South Korean police have started forensic examination of a suspect's laptop, recovered by Coupang in the data breach affecting 33 million customers. The e-commerce firm claims a former employee accessed and saved data from 3,000 accounts but deleted it without external transfer—a statement dismissed by authorities as unverified.
In the ongoing Coupang data breach investigation—previously detailed with business impacts and a presidential emergency meeting on December 25—police from the Seoul Metropolitan Police Agency's cyber unit are verifying if the laptop belongs to the suspect, was used in the crime, and remained untampered after submission on December 22.

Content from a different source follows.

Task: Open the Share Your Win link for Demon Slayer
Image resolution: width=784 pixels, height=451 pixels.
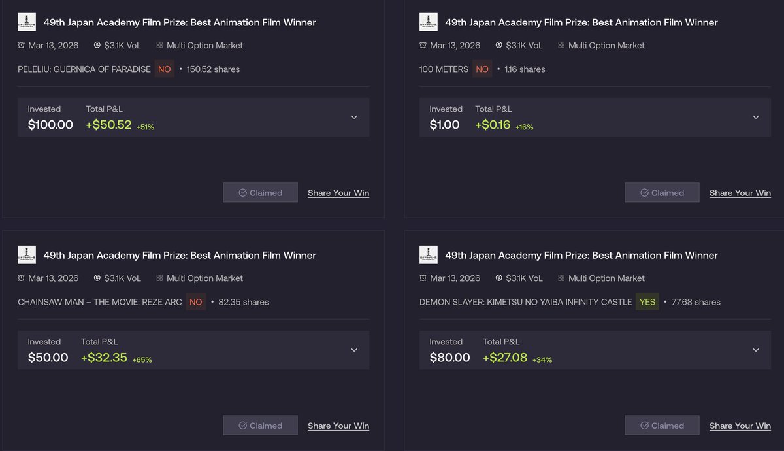Action: [x=740, y=426]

Coupang identified the former employee through internal forensics, secured a confession, and recovered devices including a hard drive and laptop via an unconventional method involving divers. The company stresses no sensitive data like payments or credentials was leaked, only basic info (names, emails, phones, addresses) from ~33 million accounts was accessed, with just 3,000 saved before deletion post-media reports.
Authorities, including a private-public joint team formed last month, reject Coupang's 'unilateral' claims pending full probe into leak scope and cause. The meeting, chaired by presidential chief of staff Kim Yong-beom, involved science minister, privacy commission chair, Foreign Minister Cho Hyun, and intelligence officials, signaling scrutiny of Coupang's U.S. ties amid the breach's severity.